Available data START

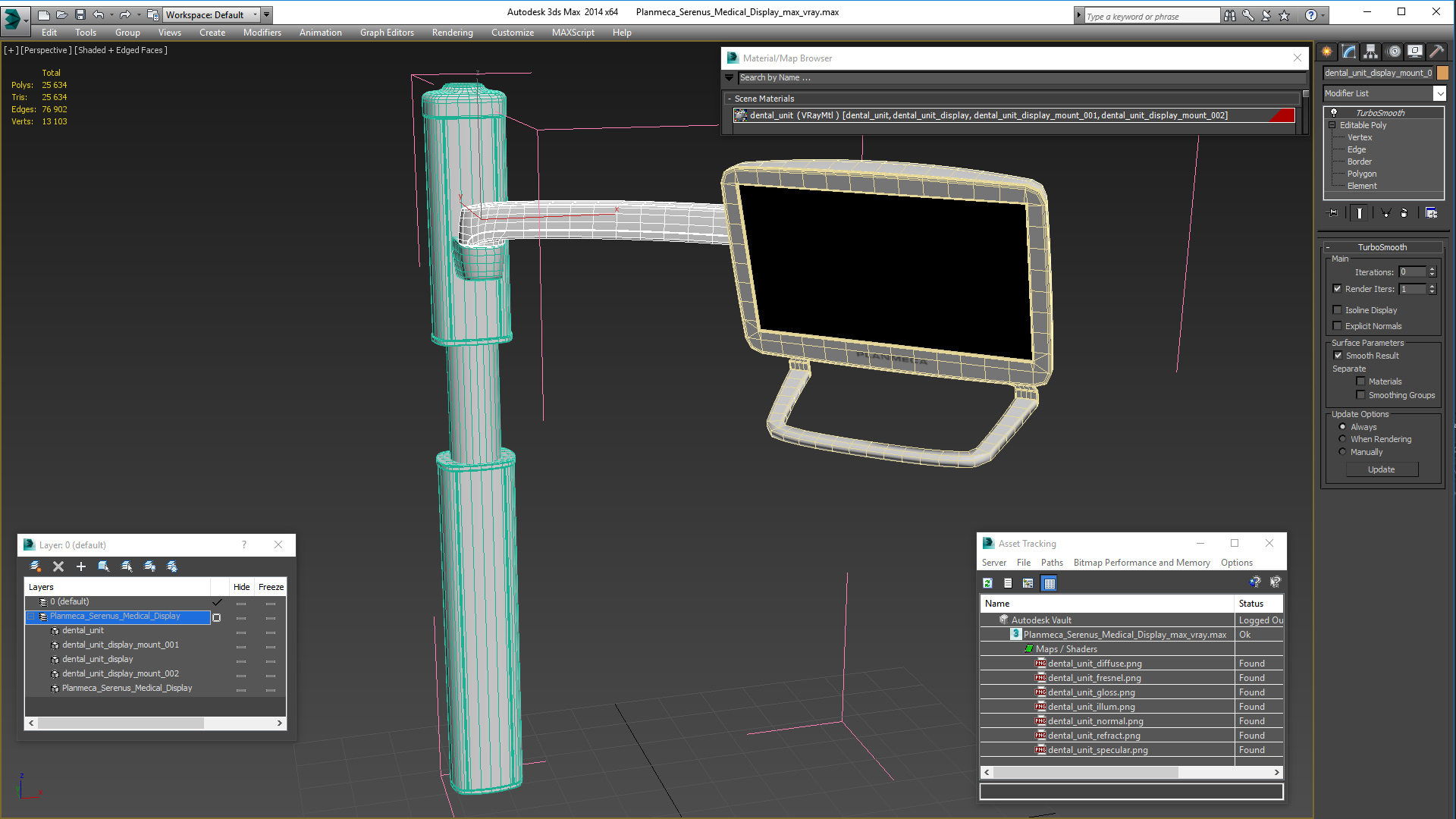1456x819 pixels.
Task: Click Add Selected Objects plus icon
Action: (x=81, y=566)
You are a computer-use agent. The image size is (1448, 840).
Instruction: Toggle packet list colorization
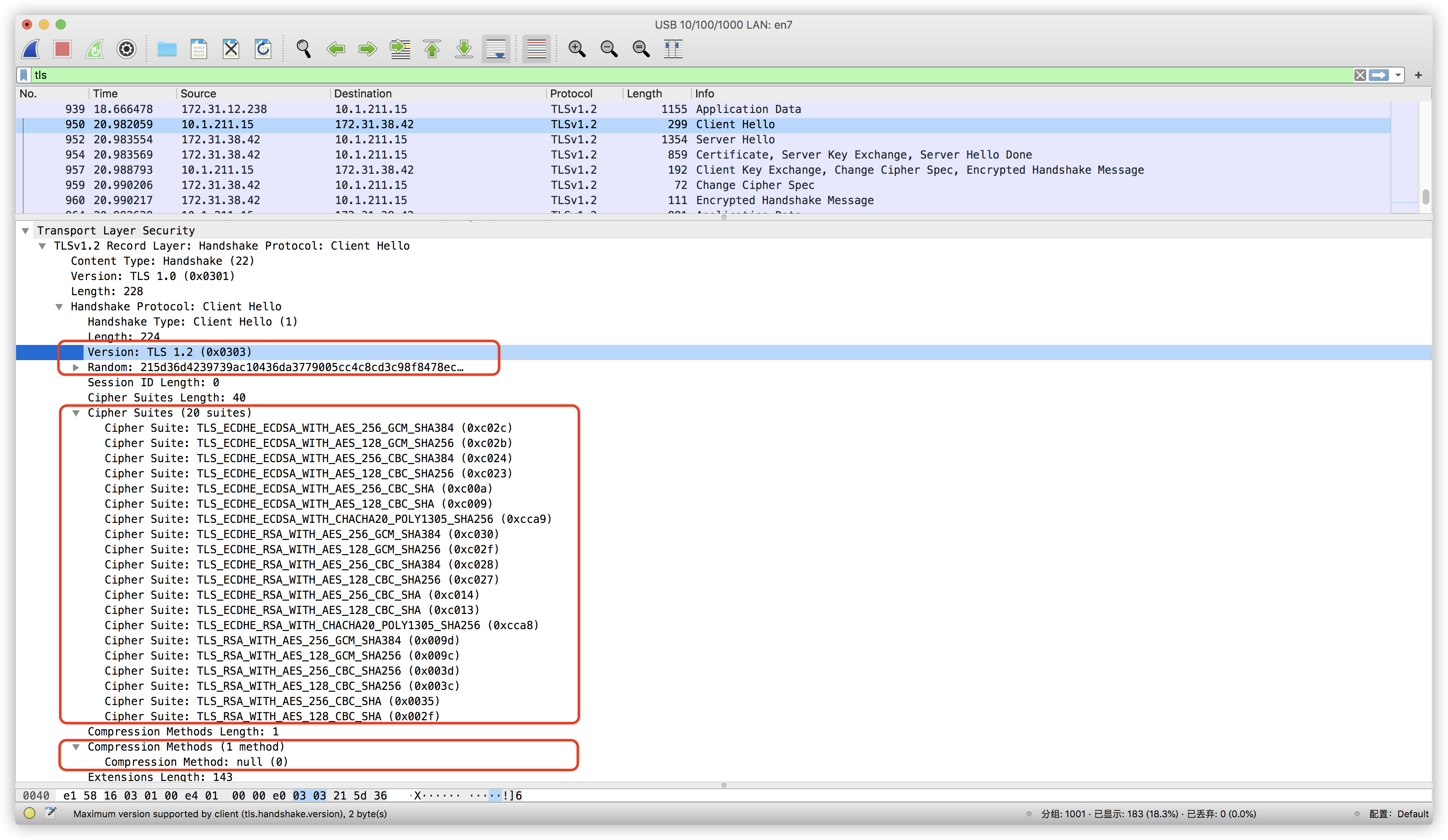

Available data END

**What you are asked to do**
Please transcribe, with no additions, the lines starting at the one that contains "You are a computer-use" and running through the last line of the entries, inclusive. Leave the pictures out.

**Answer space**
You are a computer-use agent. The image size is (1448, 840).
Instruction: Toggle packet list colorization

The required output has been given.